Яночкин по-детски радостно засмеялся и повернулся на бок, чтобы видеть Сыромукова.

– А больше что он умел?

– Золотые зубные коронки делал из медных пятаков.

– Настоящие?

– По форме и блеску.

– И куда их?

– Сбывал зажиточным хуторянам, кулачкам прибалтийским за хлеб и сало.

– Любопытно… А ты, как командир, разрешал?

– Да. Самочинные партизаны нигде не стояли на довольствии, обирать население было нельзя, а этих сам бог велел.

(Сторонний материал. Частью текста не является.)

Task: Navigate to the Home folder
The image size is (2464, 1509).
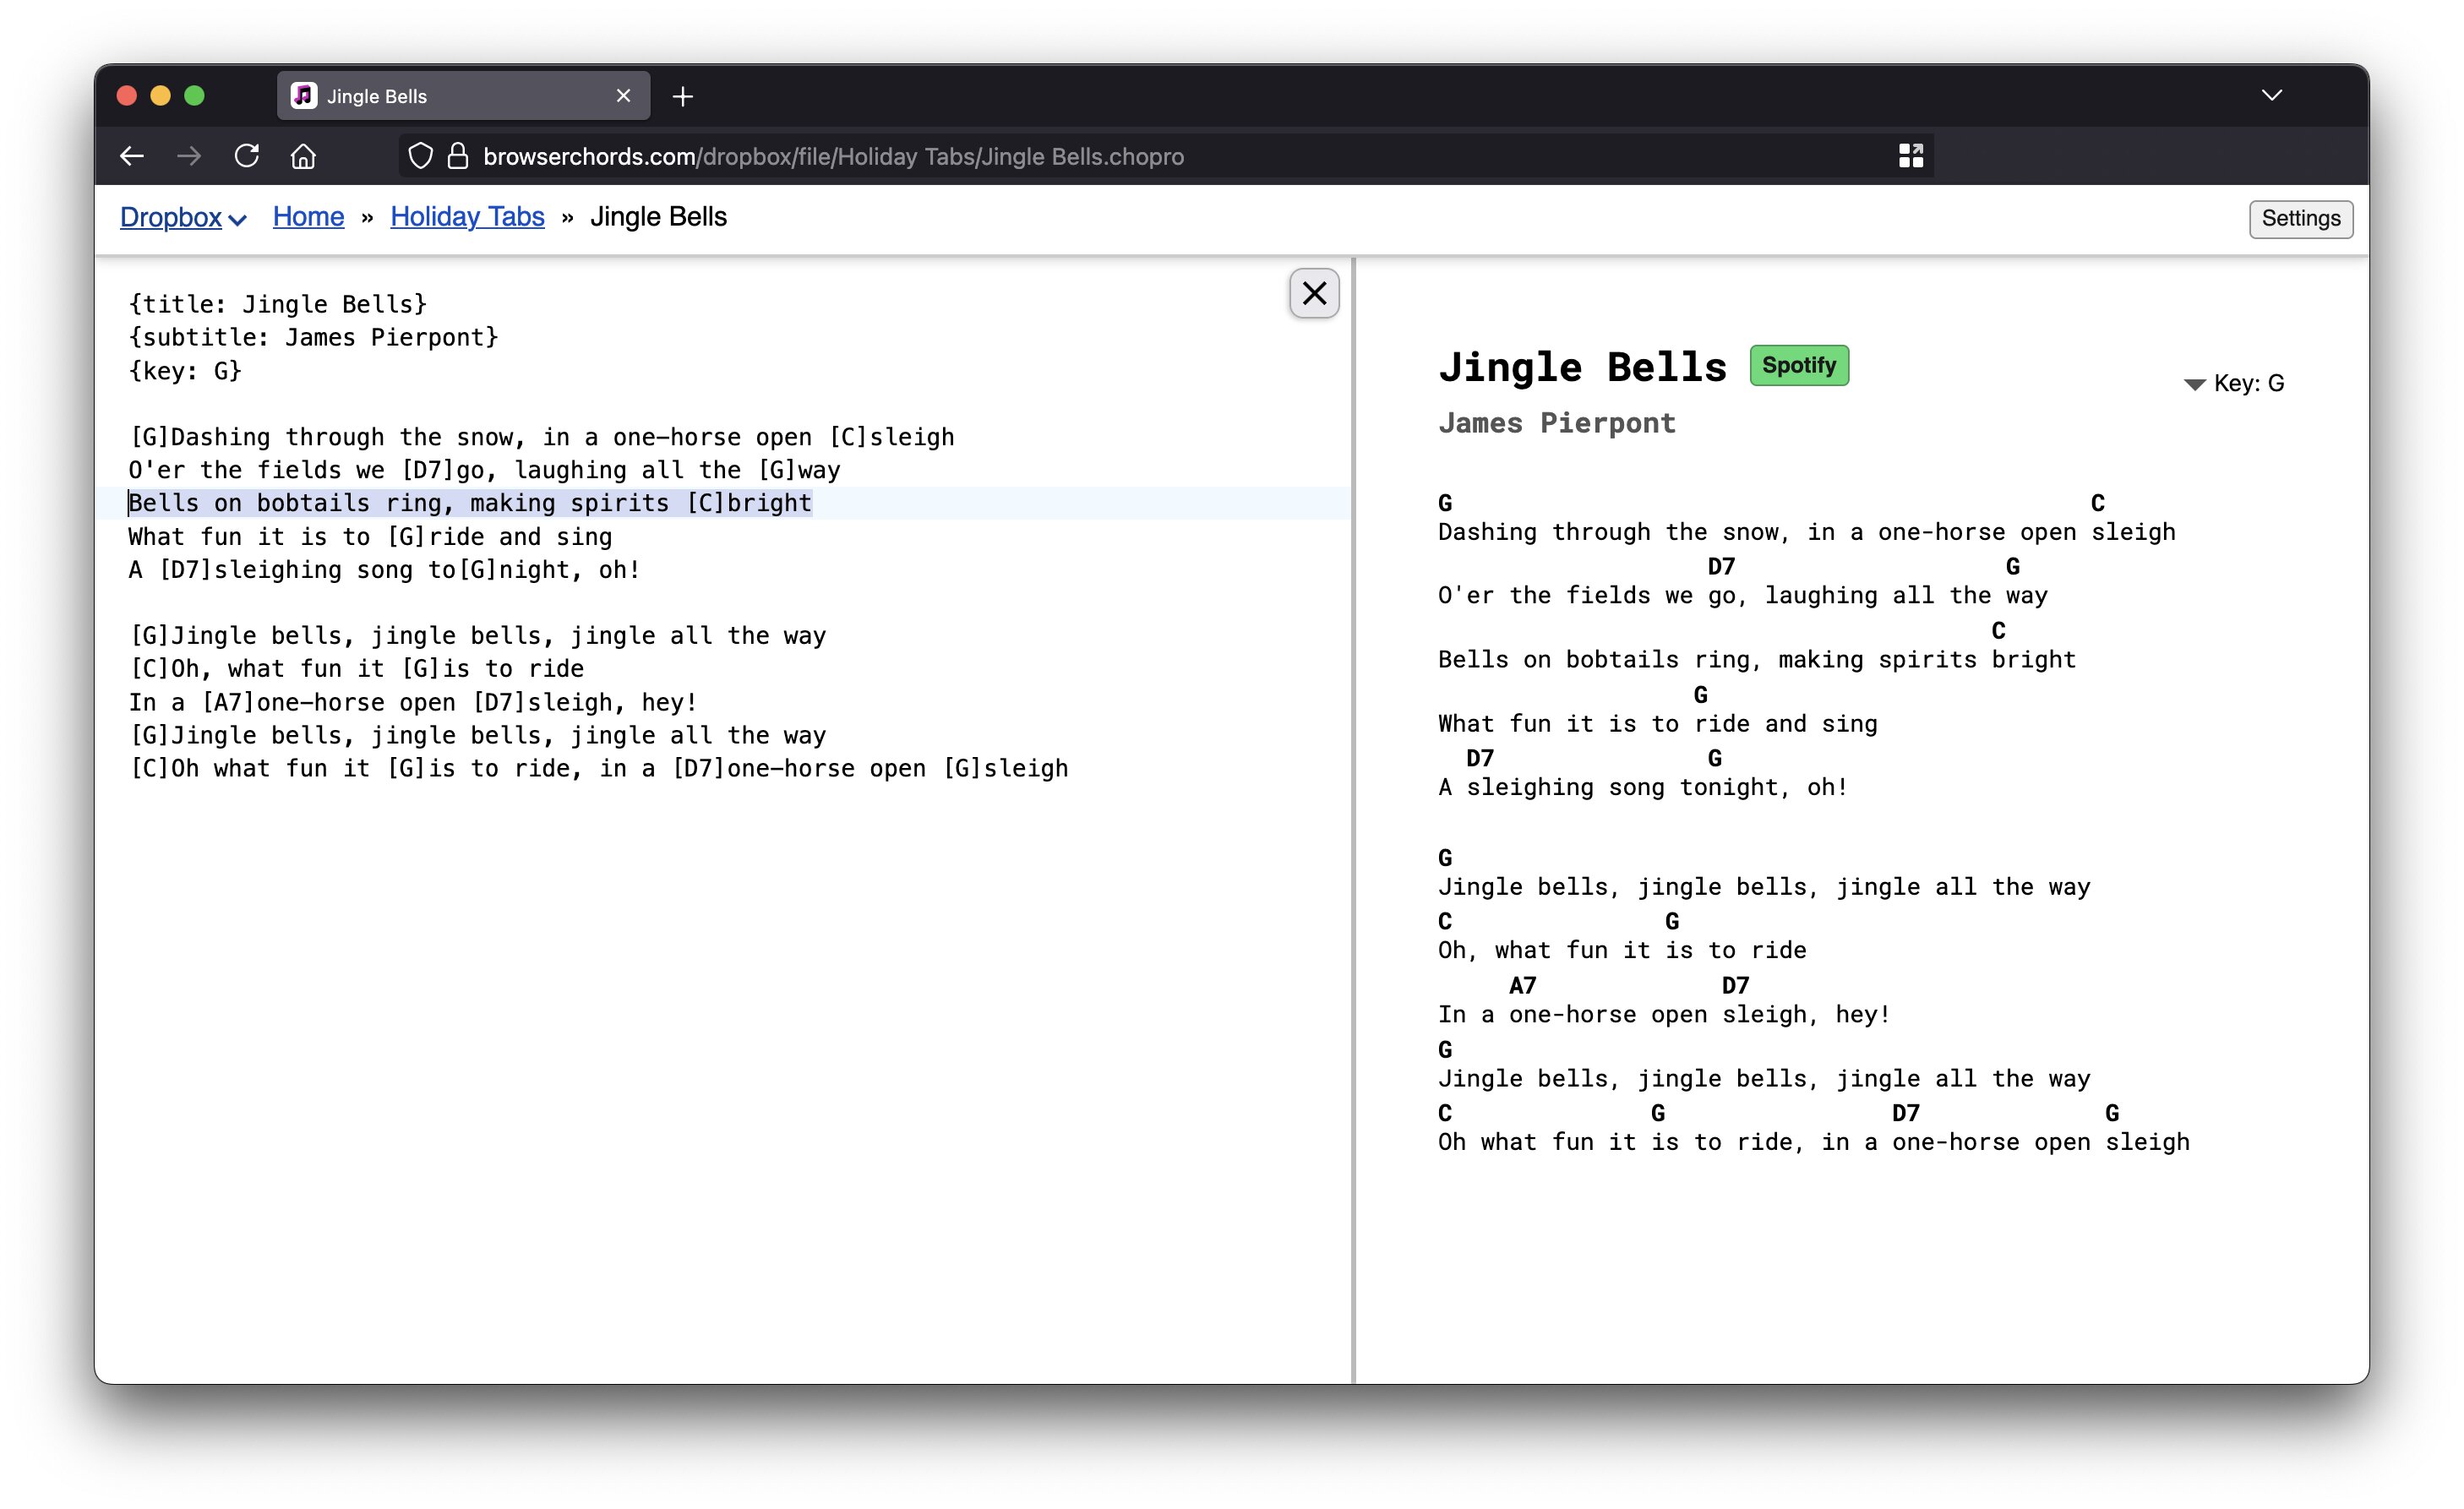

Петрович почти застенчиво заметил, что партизаны не обирали. Ни при каких обстоятельствах. Сыромуков сказал, что неточно выразился. Реквизировали. Кстати, матрос загонял свое самодельное золотишко только тем лесным жителям, кто считал – кому война, а кому имение. На литовском, например, языке эта фраза звучит выразительней, чем в переводе на русский. Кам карас, кам дварас… Яночкин поинтересовался, чем фокусник обделывал коронки. Инструмент же нужен. Сыромуков перечислил, что он имел. Карманную ножовку. Сахарные щипцы. Напильник. Финку. Пинцет. Бархатную тряпку.

– И все?

– Еще пятаки. Их было труднее добывать, чем оружие.

– Ну хорошо. А вот ты заявил, что вы были самочинные. Это как понимать?

– В смысле окруженцев, бывших пленных, беглецов из гетто. Вообще всех тех, кого приготовленно не засылали в тыл с оружием и рациями.

– Понятно теперь… Значит, связь вы ни с кем не поддерживали. А кто же давал вам задания и учитывал действия?